A conversion table creation unit that creates a dimension table, and converts all the scanner-recorded values obtained by recording the chart with a scanner into transmittance- or reflectance-based values using the one-dimensional table; Matrix conversion by a matrix representing scanner spectral sensitivity between spectral transmittance data or spectral reflectance data obtained by colorimetry using a spectrophotometer and values obtained by converting scanner recording values using the one-dimensional table. And a scanner spectral sensitivity estimating unit that obtains the matrix element by an optimization operation. 3. An image input signal value input from an object of duplication, and spectral sensitivity data of a plurality of various scanners estimated by the method according to claim 1, and image input signal values and a predetermined scanner. Using a first conversion table indicating a relationship with predetermined transmittance data, the image input signal value is converted into predetermined transmittance data by a plurality of various scanners, and the predetermined transmittance data by a predetermined scanner and Using a second conversion table showing the relationship with the image output signal value, the image output signal value for obtaining the image input signal value converted into transmittance data by the various scanners with a photographic material that matches the object To obtain one image output signal value by a predetermined operation from a plurality of image output signal values obtained for the various scanners, and according to the image output signal value And outputting to a photographic material that matches the object. 4. A method according to claim 1, wherein a chart for preparing the conversion table is output to a predetermined photographic material, and the chart is measured by a spectrophotometer.

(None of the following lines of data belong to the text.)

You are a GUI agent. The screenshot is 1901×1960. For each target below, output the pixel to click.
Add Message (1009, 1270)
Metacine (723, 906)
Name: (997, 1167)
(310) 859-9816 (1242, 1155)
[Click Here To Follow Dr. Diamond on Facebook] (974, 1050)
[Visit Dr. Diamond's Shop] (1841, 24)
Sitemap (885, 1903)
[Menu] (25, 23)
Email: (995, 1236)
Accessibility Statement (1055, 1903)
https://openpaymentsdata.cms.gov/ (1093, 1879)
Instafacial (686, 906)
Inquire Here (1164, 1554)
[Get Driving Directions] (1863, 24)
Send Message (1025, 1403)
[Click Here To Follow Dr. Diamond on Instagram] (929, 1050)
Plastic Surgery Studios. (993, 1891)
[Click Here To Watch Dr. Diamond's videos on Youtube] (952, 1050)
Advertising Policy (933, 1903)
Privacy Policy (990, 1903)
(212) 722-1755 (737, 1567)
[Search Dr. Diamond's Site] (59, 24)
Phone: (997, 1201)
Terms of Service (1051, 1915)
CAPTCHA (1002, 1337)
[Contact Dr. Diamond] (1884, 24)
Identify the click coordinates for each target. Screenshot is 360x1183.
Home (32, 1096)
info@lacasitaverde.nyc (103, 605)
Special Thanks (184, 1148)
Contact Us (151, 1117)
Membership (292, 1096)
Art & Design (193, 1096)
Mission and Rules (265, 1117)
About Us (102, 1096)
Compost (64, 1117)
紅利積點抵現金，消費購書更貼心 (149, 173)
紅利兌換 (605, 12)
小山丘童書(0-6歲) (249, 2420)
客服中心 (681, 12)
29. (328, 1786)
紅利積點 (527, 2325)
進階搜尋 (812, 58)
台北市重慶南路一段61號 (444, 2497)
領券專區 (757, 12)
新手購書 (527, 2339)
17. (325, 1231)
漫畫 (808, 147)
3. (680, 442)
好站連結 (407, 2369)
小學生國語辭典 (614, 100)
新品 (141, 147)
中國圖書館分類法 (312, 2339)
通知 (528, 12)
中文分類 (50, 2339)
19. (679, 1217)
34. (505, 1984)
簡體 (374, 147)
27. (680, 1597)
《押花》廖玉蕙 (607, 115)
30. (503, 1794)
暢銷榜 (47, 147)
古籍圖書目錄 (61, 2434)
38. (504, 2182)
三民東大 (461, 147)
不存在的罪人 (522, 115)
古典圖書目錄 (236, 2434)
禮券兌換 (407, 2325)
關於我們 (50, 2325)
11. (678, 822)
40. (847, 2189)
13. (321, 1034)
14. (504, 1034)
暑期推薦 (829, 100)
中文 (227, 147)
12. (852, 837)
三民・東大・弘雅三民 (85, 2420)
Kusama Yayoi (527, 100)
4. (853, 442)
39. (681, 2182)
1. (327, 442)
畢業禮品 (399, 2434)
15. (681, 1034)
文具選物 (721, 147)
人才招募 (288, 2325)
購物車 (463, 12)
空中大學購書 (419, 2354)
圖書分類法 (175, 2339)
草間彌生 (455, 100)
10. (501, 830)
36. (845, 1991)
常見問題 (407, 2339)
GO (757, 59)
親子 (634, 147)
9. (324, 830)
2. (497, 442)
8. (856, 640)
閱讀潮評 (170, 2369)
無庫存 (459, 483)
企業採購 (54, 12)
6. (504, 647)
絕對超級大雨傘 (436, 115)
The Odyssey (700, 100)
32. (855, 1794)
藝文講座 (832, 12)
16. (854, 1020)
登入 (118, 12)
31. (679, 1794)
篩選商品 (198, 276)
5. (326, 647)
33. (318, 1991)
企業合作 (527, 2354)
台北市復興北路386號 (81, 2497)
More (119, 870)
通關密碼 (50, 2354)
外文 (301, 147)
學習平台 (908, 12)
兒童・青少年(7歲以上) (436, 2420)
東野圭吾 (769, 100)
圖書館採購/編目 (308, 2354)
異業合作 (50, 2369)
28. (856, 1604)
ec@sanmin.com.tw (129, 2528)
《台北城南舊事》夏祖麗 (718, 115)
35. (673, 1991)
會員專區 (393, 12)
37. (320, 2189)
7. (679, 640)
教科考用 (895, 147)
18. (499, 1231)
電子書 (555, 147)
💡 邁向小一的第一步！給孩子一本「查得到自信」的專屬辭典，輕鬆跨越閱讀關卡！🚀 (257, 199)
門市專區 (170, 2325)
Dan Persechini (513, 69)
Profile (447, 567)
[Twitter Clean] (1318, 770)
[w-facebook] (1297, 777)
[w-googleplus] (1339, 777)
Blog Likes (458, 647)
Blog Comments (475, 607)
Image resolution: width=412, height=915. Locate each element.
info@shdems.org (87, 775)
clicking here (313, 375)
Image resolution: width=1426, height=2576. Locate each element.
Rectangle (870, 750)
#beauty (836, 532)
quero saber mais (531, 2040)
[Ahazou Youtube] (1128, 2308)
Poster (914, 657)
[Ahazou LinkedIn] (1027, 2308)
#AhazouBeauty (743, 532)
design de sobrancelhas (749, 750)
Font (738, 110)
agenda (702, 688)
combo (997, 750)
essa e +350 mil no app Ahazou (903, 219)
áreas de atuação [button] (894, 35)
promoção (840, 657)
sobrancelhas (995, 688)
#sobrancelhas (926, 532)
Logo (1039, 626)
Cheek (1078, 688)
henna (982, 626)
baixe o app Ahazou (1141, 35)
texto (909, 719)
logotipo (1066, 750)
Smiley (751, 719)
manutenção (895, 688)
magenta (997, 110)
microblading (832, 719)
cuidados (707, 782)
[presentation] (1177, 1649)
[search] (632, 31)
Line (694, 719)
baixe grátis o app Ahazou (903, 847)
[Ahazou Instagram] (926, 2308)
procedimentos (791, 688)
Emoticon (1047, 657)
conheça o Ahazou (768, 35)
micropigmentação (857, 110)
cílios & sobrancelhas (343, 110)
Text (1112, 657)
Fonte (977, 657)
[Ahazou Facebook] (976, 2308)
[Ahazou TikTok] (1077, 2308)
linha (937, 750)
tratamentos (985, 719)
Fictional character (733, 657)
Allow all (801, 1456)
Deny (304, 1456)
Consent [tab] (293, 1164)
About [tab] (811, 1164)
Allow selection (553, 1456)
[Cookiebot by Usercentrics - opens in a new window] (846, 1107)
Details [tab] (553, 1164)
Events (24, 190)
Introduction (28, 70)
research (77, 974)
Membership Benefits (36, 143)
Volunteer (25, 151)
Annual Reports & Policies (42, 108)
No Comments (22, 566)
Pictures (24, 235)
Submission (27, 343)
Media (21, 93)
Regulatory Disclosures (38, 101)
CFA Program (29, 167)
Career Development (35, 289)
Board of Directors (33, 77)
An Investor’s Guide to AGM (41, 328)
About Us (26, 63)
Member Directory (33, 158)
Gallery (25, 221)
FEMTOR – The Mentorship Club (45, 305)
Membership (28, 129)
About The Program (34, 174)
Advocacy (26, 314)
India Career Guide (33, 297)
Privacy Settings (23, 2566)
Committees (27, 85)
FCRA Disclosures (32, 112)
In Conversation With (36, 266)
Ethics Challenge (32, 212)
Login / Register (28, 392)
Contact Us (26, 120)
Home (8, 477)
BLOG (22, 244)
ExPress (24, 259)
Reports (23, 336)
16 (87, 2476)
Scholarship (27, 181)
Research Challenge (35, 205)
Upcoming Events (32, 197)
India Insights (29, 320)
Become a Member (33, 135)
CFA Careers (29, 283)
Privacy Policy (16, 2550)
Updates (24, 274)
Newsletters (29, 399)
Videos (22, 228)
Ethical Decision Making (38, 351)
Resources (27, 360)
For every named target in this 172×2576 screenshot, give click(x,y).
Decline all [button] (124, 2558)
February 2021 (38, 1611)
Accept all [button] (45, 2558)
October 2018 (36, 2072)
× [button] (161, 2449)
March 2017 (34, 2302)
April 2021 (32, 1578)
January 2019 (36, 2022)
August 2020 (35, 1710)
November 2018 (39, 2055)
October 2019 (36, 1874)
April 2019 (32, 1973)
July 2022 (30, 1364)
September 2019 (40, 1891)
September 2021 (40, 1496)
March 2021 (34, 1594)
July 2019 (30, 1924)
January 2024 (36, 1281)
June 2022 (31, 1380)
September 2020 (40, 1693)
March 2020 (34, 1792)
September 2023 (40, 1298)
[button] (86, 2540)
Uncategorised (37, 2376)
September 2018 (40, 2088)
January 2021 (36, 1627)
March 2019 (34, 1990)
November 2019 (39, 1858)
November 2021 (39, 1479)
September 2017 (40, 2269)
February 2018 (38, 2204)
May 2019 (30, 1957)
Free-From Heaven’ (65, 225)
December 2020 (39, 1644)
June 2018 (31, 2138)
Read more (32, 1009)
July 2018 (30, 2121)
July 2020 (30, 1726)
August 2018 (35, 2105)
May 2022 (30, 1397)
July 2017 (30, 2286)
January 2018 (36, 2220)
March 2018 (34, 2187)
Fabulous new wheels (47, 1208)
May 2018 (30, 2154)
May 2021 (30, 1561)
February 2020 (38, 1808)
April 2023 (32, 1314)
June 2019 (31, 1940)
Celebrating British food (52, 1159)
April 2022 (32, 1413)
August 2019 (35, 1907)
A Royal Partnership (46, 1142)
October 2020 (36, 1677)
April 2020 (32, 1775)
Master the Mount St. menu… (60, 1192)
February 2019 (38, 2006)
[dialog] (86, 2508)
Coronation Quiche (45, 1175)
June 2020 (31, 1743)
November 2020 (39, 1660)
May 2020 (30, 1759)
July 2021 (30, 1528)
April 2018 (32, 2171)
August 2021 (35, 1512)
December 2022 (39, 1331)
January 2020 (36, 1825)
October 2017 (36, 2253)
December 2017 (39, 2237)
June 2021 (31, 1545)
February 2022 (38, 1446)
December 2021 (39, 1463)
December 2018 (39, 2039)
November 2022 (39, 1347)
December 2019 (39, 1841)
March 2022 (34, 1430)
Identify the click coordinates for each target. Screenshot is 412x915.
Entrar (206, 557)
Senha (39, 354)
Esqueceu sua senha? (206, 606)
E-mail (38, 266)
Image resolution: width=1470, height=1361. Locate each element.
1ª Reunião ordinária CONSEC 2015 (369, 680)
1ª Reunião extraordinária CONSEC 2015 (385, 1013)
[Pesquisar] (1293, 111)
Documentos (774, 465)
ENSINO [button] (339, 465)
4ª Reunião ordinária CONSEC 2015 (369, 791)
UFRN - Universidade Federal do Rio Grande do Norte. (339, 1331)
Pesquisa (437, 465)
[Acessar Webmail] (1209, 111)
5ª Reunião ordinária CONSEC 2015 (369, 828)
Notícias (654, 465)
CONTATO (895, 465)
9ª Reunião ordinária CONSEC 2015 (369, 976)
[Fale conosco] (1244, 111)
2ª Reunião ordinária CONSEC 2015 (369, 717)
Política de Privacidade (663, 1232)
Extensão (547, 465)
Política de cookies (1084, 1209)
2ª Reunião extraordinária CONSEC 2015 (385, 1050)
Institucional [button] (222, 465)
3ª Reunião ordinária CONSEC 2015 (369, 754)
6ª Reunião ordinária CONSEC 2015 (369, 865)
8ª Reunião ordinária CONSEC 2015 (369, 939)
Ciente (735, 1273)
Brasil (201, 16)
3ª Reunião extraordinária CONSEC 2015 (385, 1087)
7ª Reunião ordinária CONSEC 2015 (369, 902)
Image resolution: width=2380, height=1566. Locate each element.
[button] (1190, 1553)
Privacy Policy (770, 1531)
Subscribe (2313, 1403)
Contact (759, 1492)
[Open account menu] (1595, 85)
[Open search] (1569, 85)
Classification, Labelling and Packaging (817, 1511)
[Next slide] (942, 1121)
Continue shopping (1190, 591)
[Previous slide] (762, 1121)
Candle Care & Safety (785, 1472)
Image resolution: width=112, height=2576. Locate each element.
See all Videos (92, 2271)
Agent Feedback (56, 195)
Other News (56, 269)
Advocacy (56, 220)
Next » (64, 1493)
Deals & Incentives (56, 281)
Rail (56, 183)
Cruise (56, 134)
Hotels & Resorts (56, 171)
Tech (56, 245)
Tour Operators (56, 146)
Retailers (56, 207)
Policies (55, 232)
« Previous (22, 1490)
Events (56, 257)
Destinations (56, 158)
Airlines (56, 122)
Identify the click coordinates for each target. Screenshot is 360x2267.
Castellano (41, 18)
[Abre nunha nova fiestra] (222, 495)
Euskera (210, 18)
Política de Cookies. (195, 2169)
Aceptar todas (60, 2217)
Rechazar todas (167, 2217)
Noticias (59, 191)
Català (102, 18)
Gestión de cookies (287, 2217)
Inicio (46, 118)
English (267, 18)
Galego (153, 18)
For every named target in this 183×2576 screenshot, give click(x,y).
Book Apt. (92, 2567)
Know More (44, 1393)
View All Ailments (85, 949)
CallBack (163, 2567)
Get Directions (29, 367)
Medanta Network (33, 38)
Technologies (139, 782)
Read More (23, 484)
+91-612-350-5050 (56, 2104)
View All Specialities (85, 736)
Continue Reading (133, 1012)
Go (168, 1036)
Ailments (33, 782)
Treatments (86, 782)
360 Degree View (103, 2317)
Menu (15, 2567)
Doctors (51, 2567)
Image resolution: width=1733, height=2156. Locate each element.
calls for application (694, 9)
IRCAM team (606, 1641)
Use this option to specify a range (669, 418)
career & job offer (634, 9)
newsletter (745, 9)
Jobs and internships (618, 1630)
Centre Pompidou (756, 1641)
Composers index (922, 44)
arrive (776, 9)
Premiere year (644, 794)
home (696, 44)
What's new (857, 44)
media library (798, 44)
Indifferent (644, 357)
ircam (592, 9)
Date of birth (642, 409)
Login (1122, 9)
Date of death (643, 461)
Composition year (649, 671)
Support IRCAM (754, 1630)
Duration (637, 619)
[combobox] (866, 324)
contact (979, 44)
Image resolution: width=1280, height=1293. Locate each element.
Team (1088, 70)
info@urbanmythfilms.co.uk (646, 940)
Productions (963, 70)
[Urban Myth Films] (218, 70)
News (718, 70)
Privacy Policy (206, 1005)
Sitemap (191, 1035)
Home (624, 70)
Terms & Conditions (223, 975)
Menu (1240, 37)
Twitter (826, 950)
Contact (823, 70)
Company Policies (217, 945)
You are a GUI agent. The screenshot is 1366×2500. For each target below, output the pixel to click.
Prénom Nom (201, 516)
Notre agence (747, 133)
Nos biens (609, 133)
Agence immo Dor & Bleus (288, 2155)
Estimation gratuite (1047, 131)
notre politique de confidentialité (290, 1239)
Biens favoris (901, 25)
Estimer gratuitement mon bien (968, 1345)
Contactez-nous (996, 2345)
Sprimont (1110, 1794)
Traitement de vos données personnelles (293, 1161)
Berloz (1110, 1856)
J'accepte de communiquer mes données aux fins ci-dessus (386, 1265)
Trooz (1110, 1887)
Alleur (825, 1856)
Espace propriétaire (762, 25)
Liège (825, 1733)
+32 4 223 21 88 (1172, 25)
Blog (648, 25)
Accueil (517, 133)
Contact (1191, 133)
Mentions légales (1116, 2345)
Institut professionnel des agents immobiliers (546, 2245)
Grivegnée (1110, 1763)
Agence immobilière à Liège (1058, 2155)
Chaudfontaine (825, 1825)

Using scanner spectral sensitivity data,
Calculating predetermined transmittance data by a predetermined scanner, creating the second conversion table from the relationship between the transmittance data and an image output signal value when outputting the chart, and performing the first conversion For the table, the chart is image-recorded, an image input signal value is obtained, and the image output signal value at the time of outputting the chart is made to correspond to the image input signal value. 4. The method for creating a scanner matching colorimetric reproduction duplication according to claim 3, wherein the first conversion table is created from a relationship with the transmittance data. 5. The method according to claim 3, wherein the first and second conversion tables are obtained by externally providing tables prepared in advance. 6. The method according to claim 3, wherein the predetermined calculation is a weighted average of the plurality of image output signal values. 7. The method according to claim 3, wherein the photographic material is a transmission type photographic material. 8. An image input signal holding section for holding an image input signal value obtained by recording from an object of duplication, and spectral sensitivity data of various scanners estimated in advance by the method according to claim 1. A user scanner spectral sensitivity data holding unit, a first conversion table indicating a relationship between an image input signal value and predetermined transmittance data by a predetermined scanner, and predetermined transmittance data and an image by a predetermined scanner. A second conversion table indicating a relationship with an output signal value, and referring to the spectral sensitivity data of the various scanners estimated in advance, using the first conversion table, the image input signal value is converted into various scanners. And an image transmittance data conversion unit for converting the image data into predetermined transmittance data according to the above-described second conversion table. An image output data conversion unit that converts the image output signal value into an image output signal value, performs a predetermined operation on the image output signal value for the various scanners, and finally calculates output image data. A matching colorimetric reproduction duplication creation device.